|
|
11 of 12 people found the following review helpful:
4.0 out of 5 stars
The Rats Part 3, 25 Jul 2005
The Rats was a fearsomely successful debut, so much so that even after several other novels Herbert felt compelled to go back and write a sequel, but Lair suffered from a 'seen it all before' law of diminishing returns - in true Hollywood sequel fashion the action may have been bigger but it certainly wasn't better.Thankfully with Domain, Herbert's 3rd Rats novel, the author has come up with a new angle to work with - nuclear holocaust. The novel starts at a breathtaking pace and barely lets up - 5 nuclear bombs fall on London, and its an immediate battle for survival as the population struggles to get underground and away from the fallout. Totally unprepared, most of the inhabitants are killed, with London almost completely destroyed. The novel follows the fate of typical Herbert loner hero Culver, and government employee Dealey, who knows the location of a secret underground survival shelter but having been blinded in the nuclear blast needs Culver's help to get there. Meanwhile, the long dormant mutant rats seize their chance to emerge from hiding and start feeding on human flesh again... The addition of the nuclear holocaust material massively expands the scope of this novel, as even without the rats the cast face diverse threats from disease, floods, fire, rabid dogs and lawless gangs who roam the wasteland of a devastated London. The destroyed capitol makes for some startling imagery, with Domain containing the best descriptive writing Herbert has yet produced. Herbert gradually brings together a varied cast, with the novel peaking in an extended mid-book action sequence when their temporary bolthole is flooded, then attacked by rats. Aside from the books obvious hero it's difficult to tell who will survive, as the band is slowly whittled down by adversity, with death at every turn. Non-stop tension and action coupled with some startling imagery makes Domain not only the best of the Rats trilogy (though Herbert would later revisit the setting of Domain for his graphic novel The City), but Herbert's best book up to that point.

## Collected data

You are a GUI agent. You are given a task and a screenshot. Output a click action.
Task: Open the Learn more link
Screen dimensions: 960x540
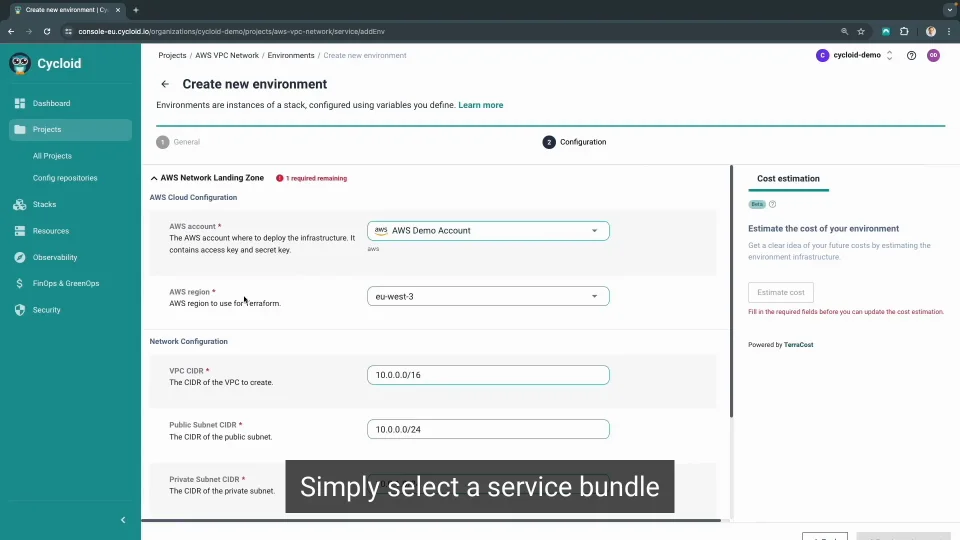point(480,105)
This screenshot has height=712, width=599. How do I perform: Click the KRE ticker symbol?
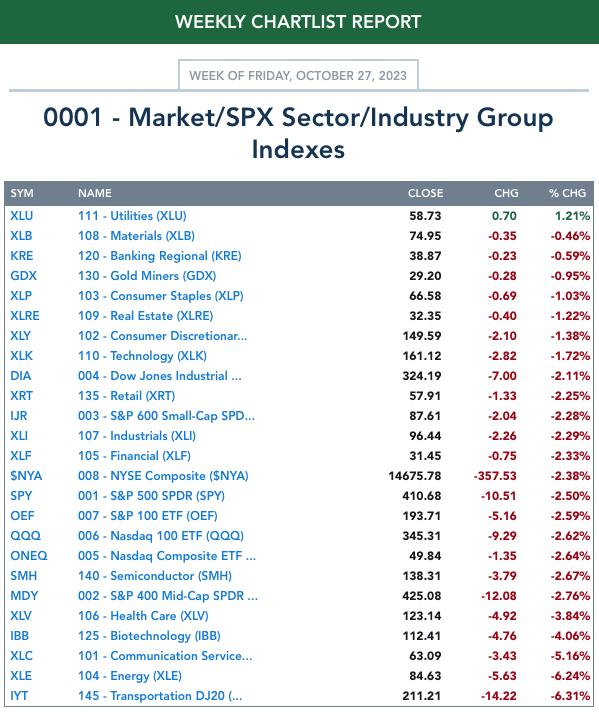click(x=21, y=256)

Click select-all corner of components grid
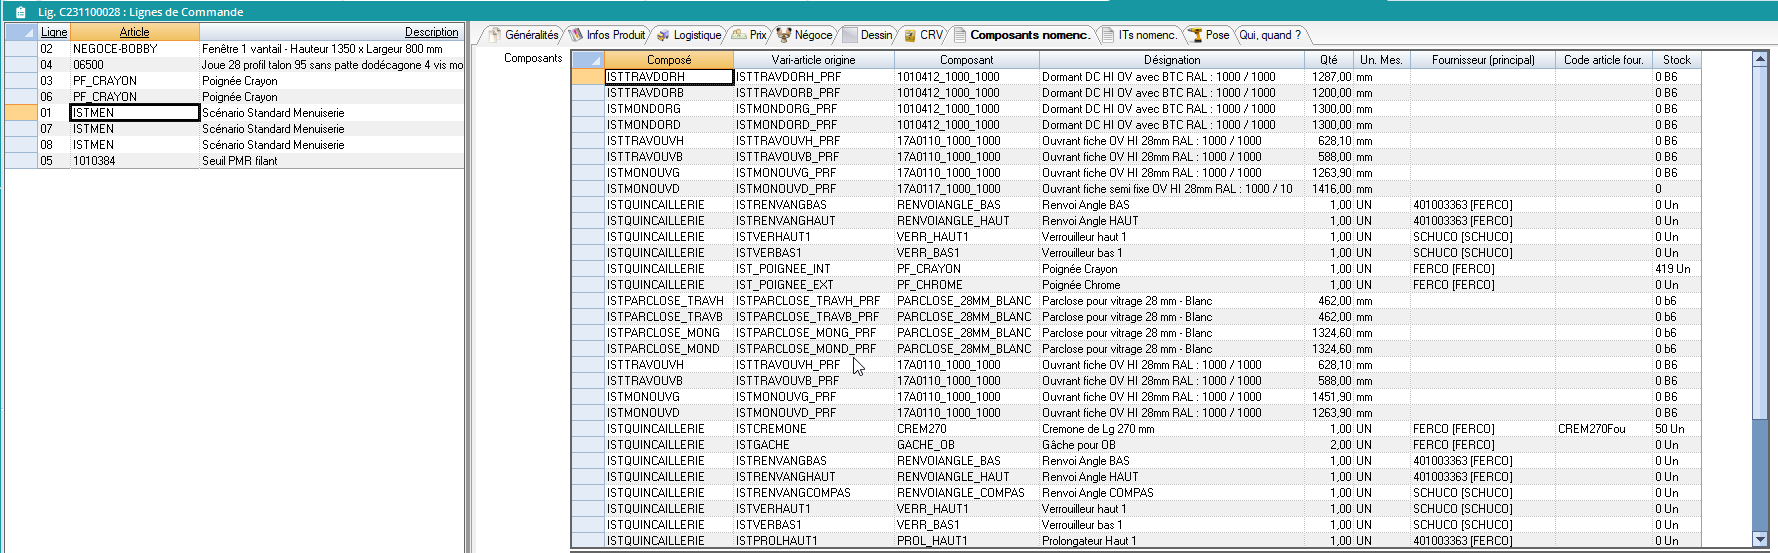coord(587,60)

## ACTION ITEM
According to the review of Domain, how many nuclear bombs fall on London at the start of the novel?

## EXERCISE OUTPUT
Five nuclear bombs fall on London.